Note: All R code given in the slides up to this point would have to be run from a plain R script and the working directory must be the folder that contains the R scrip and the png image.
# sample points inside the RStudio Viewer coords <- locator(n=18, type="o") # plot the sampled points from the list coords plot(coords,type="o",col="purple",lwd=3) # write the x and y coordinates of the sampled points in a csv file write.csv(coords,file="xy.csv", row.names=FALSE)
The locator() function returns a list with the \(x\) and \(y\) coordinates of the sampled points, which are plotted on the top of the X-ray image, specified by the argument type="o". We can also plot the sampled points only with plot(coords), and we then write the coordinates into the xy.csv file.
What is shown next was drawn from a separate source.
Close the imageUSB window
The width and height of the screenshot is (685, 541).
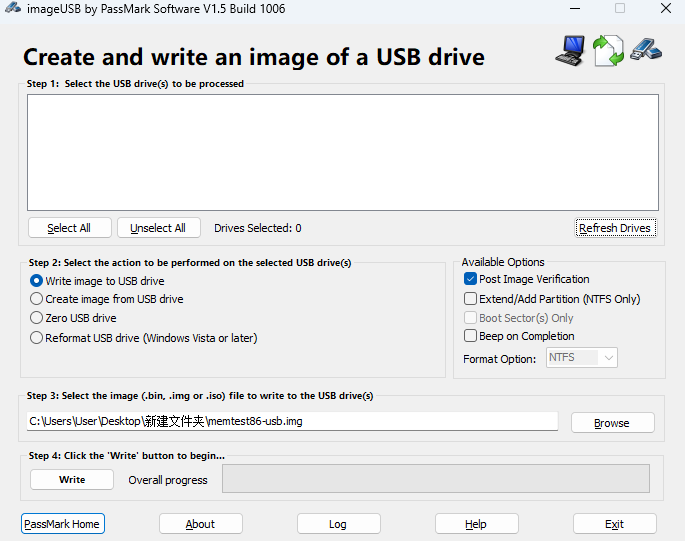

xycoords <- read.csv("xy.csv")
x<-xycoords[,1]
y<-xycoords[,2]
plot(c(x,head(x,1)),c(y,head(y,1)),type="o",pch=20,cex=1.4, col="purple", lwd=2,
xlab="", ylab="", cex.axis=0.6, asp=1)
The surveyor estimates first the location of the center of the area. From this point we measure the distances to each polygon vertex. Then the distances are averaged to obtain \(\bar{R}\). One can think of this as an average radius of a circle approximating the area. The area \(A\) is calculated as:
\[A=\pi \bar{R}^2\]
We can find the center of the polygon by computing its center of mass \(C=(\bar{x},\bar{y})\), where \(\bar{x}\) is the average of the \(x\)-coordinates of the polygon vertices, and \(\bar{y}\) is the average of the \(y\)-coordinates of the polygon vertices:
\[\bar{x} = \frac{1}{n}\sum_{k=1}^n x_k, \quad \bar{y} = \frac{1}{n}\sum_{k=1}^n y_k\] where \(n=18\) is the number of data points sampled from the tumor boundary.
The area of the approximating circle using the average radius is:
\[A=\pi \bar{R}^2 = 8.93\]
The area of the approximating circle using the maximum radius is:
\[A=\pi R_{\text{max}}^2 = 11.68\]
We can plot the circle centered at \((\bar{x},\bar{y})\) with the average radius \(\bar{R}\) in polar coordinates:
\[x = \bar{x} + \bar{R}\cos(\alpha), \, y = \bar{y} + \bar{R}\sin(\alpha), \, \alpha \in (0,2\pi)\]
We can similarly plot the approximating circle using the maximum radius.
To minimize the area to be surgically removed, we can use other approaches to estimating the area spanned by the points sampled from the tumor boundary.
Implementing the shoelace formula: We can compute exactly the area of the polygon formed by the vertices of the points sampled from the tumor boundary as the minimum area to me removed. The area of the polygon in complex form is given by the shoelace formula: \(A=\frac{1}{2} \text{Im}\left (\sum_{k=0}^{n-1} z_k \bar{z}_{k+1} \right )\)
Implementing a circle fitting using the sampled points.
Implementing a Monte Carlo simulation for estimating the area.
This is a very rich area that gives students the opportunity to explore different approaches and combine mathematical and computational modeling.